こんにちわ!はじめましてではありませんが、遥か忘却の彼方
に投稿した事のある、ガウリナ好きの仙翁花(せんおうげ)です。
今回は、また性懲りもなくガウリナ小説投稿させて頂きます。
この小説、設定とストーリーの原形が某HPにあるもので、
このお話しはその続きというか・・・いわゆるアナザーストーリー
と言う事になります。

もちろんその小説を書いた方からの承諾(笑)は頂いてます。
簡単にいうと、舞台は魔法の世界と現代を微妙にミックスしたもの。
もちろん、魔法も使えますが現代的文明もあります。
車もあるし、法律もしっかりしてて・・・・・・。
但し、あらゆる現代の文明の利器は「魔力」で動いている。
・・・・っと、なんでもありの世界。
ホントは本編でまだリナちゃんとガウリイ君の関係はハッキリ
してないんですが、今回は二人は結婚していると言うことで
始めたいと思います。
ちなみに、リナちゃん職業弁護士で、ガウリイ君モデルさんです。

では、ガウリナファンの方々。
ちょっぴしガウリイかわいそうですが、そういうの駄目な方は
読まないことをオススメします。
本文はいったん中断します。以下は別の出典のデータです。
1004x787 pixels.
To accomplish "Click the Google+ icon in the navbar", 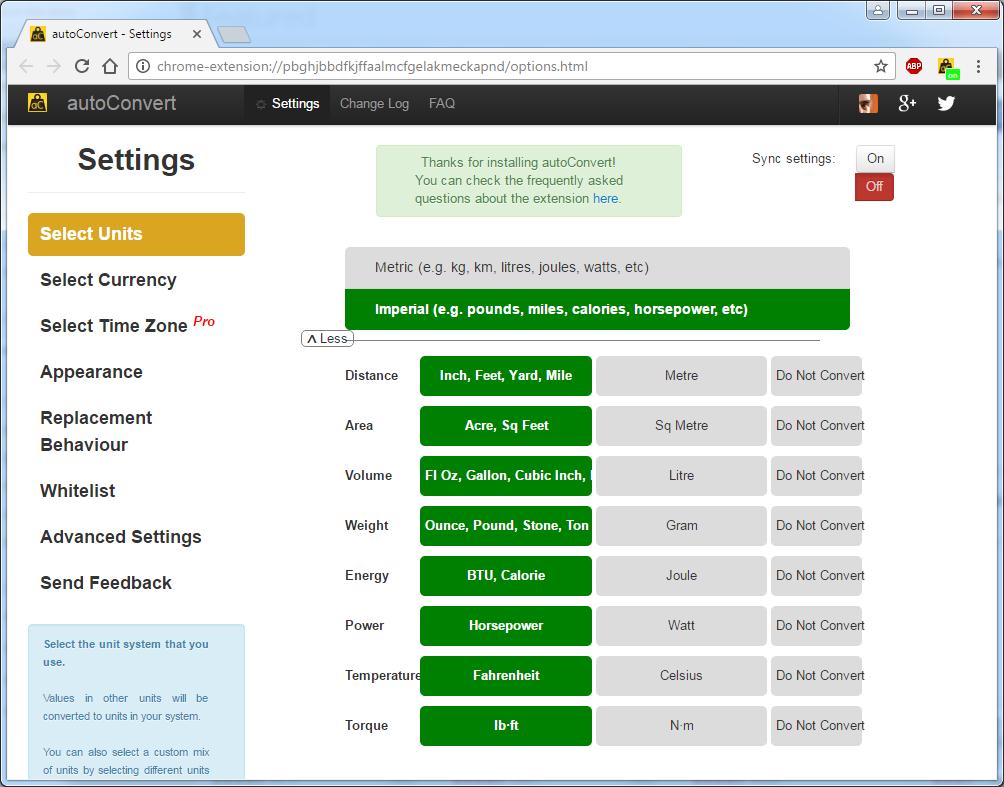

(汗)
基本的にハッピーエンドが大好きなので、そうしてはありますが
自信無いです・・・・・。
苦情・カミソリ等、いつでもお受けしますので勇気のある方は
お読み下さいませ。


***********************

< バーガーショップで逢いましょう >



もうお昼だった。

だからどうした?それを言うなら「まだ」お昼だ。
・・・と言う人もいるかもしれない。
しかし、あくまで俺にとっては「もう」お昼なのだ。

手短に今の俺の状況を説明すると、走っていた。
それも、全力疾走。
必死の形相で、天下の往来を走る俺は今、もの凄いスピード
で人の多い道をぬっている。
とっくに身体の方は限界だが、そんな事言っていられる状況じゃない!!
今日遅れたら、確実に大目玉だ。
ただ無心に街のを駆け抜ける中、俺は昨日あいつとやらかした痴話げんかを思い出していた。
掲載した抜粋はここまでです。